▶ [RECORDS PROVIDED]:
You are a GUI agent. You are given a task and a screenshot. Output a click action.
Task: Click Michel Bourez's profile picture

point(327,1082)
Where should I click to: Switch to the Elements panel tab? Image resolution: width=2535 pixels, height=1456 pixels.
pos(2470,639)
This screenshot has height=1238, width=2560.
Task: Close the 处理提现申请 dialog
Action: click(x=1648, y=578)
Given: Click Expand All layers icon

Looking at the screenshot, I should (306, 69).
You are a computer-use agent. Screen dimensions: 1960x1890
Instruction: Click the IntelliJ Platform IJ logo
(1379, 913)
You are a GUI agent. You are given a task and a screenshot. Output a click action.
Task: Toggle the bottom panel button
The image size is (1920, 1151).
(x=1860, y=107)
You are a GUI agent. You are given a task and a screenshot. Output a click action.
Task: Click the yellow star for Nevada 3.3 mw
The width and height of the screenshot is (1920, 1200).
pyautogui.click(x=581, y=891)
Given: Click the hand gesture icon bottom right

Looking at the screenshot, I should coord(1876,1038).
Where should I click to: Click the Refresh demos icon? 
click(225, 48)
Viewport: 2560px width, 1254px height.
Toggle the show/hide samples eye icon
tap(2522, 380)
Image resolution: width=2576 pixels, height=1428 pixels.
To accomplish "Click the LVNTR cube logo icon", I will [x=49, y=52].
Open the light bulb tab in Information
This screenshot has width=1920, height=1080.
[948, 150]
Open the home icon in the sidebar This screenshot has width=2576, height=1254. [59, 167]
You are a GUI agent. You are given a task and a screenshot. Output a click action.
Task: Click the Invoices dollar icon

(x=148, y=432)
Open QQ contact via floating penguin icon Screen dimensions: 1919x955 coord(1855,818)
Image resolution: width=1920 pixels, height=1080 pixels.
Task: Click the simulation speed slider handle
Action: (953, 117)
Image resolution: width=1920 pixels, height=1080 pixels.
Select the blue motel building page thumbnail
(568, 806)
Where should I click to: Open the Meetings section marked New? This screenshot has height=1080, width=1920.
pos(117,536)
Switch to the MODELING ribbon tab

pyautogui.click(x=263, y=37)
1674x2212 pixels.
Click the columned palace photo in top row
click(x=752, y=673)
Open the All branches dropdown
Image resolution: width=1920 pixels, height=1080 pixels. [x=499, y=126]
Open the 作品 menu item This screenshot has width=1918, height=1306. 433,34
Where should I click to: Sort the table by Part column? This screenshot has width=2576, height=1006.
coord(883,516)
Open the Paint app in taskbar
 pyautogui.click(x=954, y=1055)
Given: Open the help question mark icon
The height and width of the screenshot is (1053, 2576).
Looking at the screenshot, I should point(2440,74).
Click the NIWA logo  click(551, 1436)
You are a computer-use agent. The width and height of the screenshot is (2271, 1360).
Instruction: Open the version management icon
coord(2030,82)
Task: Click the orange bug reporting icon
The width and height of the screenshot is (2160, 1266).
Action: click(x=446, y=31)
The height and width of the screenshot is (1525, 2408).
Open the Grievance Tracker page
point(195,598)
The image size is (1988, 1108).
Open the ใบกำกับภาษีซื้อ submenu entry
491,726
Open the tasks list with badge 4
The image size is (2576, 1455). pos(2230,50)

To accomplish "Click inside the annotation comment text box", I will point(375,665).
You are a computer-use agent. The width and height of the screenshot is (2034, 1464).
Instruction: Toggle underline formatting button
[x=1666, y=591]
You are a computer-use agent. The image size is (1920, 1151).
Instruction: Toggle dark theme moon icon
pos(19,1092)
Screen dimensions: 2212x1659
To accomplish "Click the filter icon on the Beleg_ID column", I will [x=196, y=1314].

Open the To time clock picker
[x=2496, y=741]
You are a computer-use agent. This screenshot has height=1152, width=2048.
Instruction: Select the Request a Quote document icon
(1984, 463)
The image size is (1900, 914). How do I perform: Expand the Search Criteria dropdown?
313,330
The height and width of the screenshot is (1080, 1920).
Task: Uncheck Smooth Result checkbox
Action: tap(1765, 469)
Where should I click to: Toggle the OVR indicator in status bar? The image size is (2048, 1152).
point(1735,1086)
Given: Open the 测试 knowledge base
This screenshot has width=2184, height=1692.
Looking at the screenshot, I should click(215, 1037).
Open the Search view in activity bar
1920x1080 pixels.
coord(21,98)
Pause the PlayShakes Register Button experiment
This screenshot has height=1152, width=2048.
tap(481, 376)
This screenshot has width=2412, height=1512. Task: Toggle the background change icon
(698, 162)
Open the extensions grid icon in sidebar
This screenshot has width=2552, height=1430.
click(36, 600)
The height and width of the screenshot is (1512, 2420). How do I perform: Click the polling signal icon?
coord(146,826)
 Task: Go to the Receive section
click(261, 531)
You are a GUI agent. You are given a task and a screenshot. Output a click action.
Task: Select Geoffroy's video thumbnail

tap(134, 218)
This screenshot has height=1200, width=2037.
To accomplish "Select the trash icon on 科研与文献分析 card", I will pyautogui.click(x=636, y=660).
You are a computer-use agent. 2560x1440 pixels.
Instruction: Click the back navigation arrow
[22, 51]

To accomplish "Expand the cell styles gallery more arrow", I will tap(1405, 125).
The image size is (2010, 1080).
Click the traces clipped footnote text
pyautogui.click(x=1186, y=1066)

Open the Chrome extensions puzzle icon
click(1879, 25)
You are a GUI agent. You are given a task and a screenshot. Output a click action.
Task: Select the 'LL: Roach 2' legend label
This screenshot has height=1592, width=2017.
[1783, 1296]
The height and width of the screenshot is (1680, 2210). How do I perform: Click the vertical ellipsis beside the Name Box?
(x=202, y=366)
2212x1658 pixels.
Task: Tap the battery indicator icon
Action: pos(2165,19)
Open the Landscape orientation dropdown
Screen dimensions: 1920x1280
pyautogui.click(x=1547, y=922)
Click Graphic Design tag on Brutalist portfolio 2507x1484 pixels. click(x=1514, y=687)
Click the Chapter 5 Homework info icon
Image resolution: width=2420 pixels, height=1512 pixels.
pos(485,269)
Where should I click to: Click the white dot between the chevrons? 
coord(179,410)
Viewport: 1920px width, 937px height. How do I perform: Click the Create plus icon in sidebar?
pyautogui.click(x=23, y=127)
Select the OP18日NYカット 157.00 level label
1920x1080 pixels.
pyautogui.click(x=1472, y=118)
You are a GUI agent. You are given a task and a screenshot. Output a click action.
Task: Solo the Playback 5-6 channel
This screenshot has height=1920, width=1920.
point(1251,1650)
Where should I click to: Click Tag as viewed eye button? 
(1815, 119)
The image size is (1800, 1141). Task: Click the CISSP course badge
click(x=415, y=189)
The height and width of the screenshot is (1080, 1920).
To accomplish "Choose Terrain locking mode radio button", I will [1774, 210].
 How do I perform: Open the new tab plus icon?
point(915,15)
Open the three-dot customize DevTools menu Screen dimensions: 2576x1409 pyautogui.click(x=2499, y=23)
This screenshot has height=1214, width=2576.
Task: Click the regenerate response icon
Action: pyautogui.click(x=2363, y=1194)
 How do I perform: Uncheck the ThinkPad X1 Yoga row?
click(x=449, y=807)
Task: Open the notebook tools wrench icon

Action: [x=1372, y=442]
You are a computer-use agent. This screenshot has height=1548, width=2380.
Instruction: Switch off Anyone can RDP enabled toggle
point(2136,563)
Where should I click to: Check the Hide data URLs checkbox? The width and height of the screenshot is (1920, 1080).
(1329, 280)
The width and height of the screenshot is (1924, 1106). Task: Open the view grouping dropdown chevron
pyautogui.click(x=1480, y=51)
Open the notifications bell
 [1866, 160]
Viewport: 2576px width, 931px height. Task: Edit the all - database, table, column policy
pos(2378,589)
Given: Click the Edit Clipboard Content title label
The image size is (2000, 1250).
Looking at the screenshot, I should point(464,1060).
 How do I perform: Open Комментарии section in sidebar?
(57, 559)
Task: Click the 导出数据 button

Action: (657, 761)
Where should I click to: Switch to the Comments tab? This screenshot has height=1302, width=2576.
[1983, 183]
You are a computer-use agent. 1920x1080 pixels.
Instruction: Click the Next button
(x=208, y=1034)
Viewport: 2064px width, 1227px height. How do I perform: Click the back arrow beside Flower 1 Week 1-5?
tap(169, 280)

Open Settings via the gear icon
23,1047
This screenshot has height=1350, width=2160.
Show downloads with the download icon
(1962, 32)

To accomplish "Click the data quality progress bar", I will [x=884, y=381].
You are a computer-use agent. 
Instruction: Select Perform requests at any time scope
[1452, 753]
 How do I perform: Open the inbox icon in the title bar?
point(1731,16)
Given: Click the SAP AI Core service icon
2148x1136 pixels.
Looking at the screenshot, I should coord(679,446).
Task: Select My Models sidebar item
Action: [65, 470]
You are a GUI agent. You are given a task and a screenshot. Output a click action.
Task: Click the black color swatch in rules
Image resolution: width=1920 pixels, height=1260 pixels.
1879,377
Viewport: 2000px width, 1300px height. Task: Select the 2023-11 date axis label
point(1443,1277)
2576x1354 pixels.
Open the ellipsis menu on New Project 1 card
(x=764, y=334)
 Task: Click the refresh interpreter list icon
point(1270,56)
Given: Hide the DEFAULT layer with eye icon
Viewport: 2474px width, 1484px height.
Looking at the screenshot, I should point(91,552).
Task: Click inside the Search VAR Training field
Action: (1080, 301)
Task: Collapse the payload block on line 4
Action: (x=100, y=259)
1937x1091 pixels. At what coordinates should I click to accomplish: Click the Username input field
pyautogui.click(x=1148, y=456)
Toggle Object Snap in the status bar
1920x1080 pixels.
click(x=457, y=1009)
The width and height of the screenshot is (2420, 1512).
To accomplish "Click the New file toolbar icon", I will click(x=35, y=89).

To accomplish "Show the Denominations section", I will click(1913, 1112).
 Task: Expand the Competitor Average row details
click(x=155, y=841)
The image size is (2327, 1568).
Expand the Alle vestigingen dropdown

▶ [TASK BRIEF]: What do the lines above say from the one containing "Instruction: Toggle dark theme moon icon" down to the one containing "Given: Open the 测试 knowledge base"? Return them exactly, both end lines included, and only them.

▶ [RESULT OF THE EXERCISE]:
Instruction: Toggle dark theme moon icon
pos(19,1092)
Screen dimensions: 2212x1659
To accomplish "Click the filter icon on the Beleg_ID column", I will [x=196, y=1314].

Open the To time clock picker
[x=2496, y=741]
You are a computer-use agent. This screenshot has height=1152, width=2048.
Instruction: Select the Request a Quote document icon
(1984, 463)
The image size is (1900, 914). How do I perform: Expand the Search Criteria dropdown?
313,330
The height and width of the screenshot is (1080, 1920).
Task: Uncheck Smooth Result checkbox
Action: tap(1765, 469)
Where should I click to: Toggle the OVR indicator in status bar? The image size is (2048, 1152).
point(1735,1086)
Given: Open the 测试 knowledge base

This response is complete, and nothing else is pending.